*** EXERCISE INPUT ***

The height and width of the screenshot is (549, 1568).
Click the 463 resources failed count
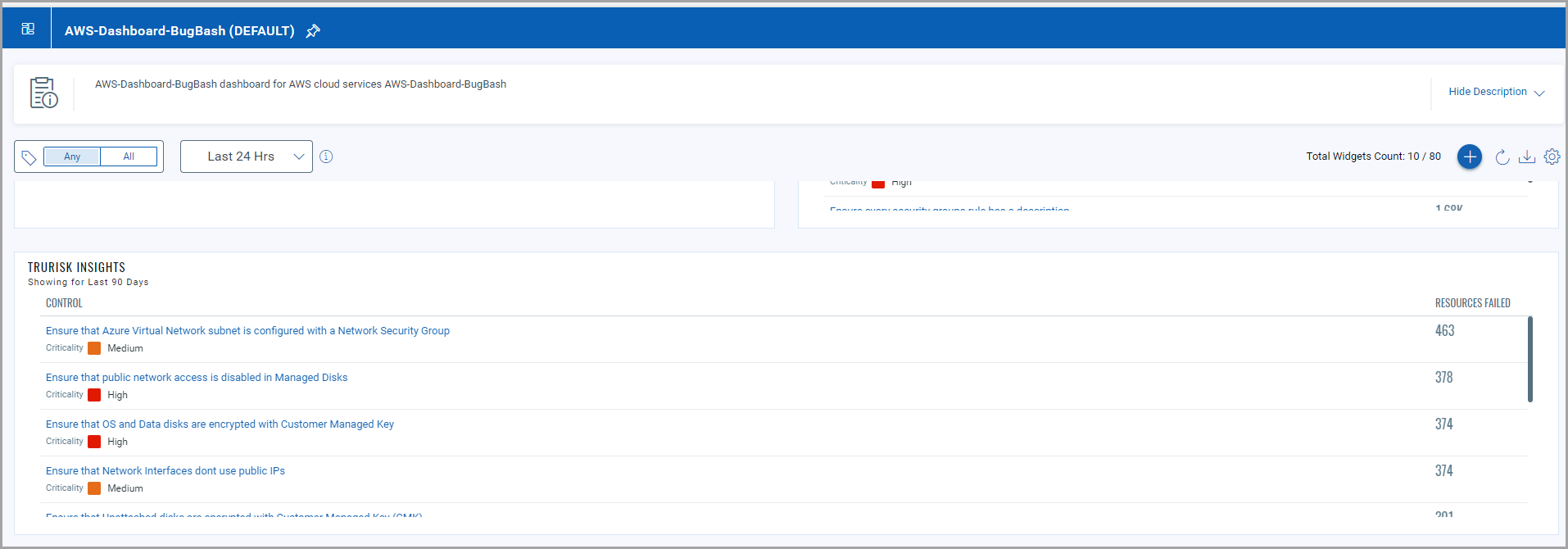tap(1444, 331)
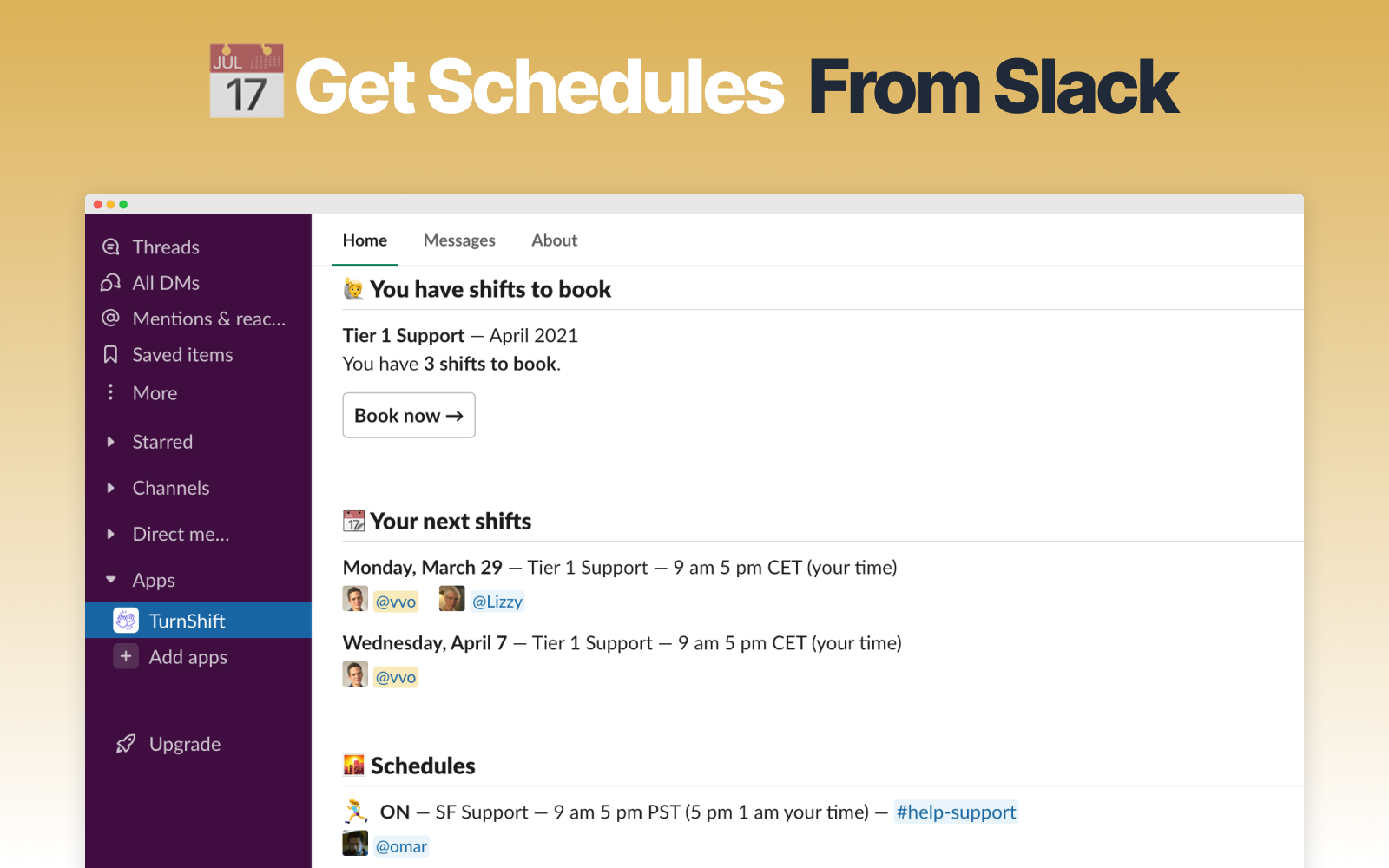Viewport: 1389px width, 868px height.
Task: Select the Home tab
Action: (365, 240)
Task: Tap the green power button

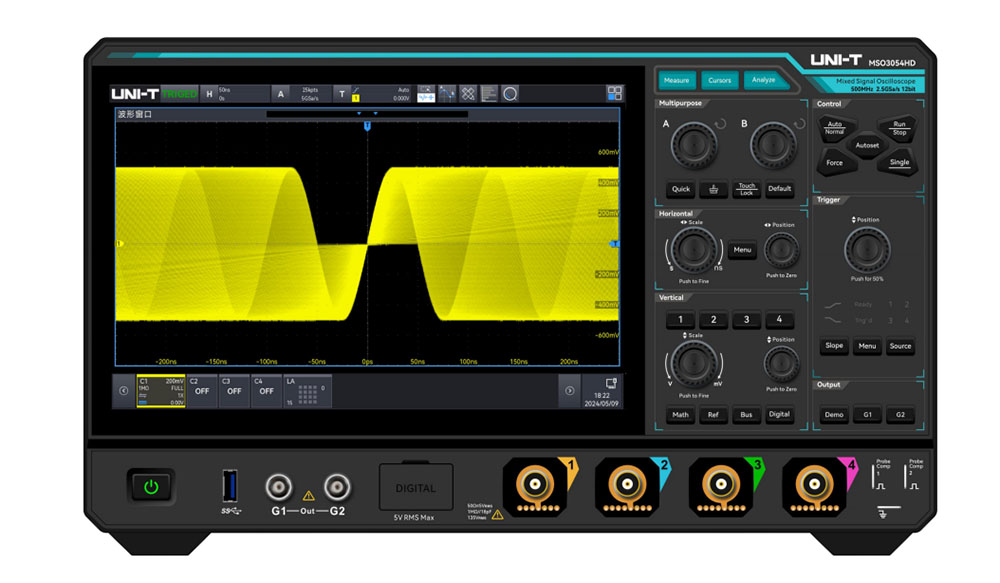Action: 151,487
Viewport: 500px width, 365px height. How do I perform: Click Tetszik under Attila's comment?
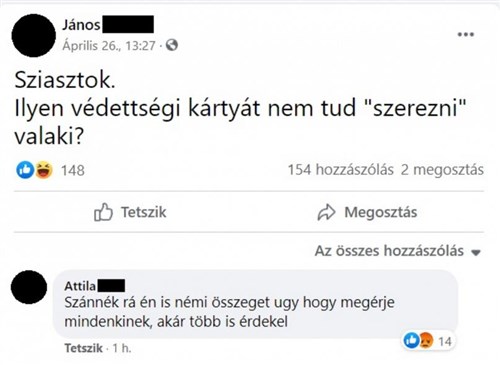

*** End of EXERCISE INPUT ***

> **TASK**:
Transcribe every entry exactly, omitting pictures.

> **SOLUTION**:
The height and width of the screenshot is (549, 1568).
Click the 463 resources failed count
tap(1444, 331)
Viewport: 1389px width, 868px height.
Task: Select the Home tab
Action: (365, 240)
Task: Tap the green power button

Action: 151,487
Viewport: 500px width, 365px height. How do I perform: Click Tetszik under Attila's comment?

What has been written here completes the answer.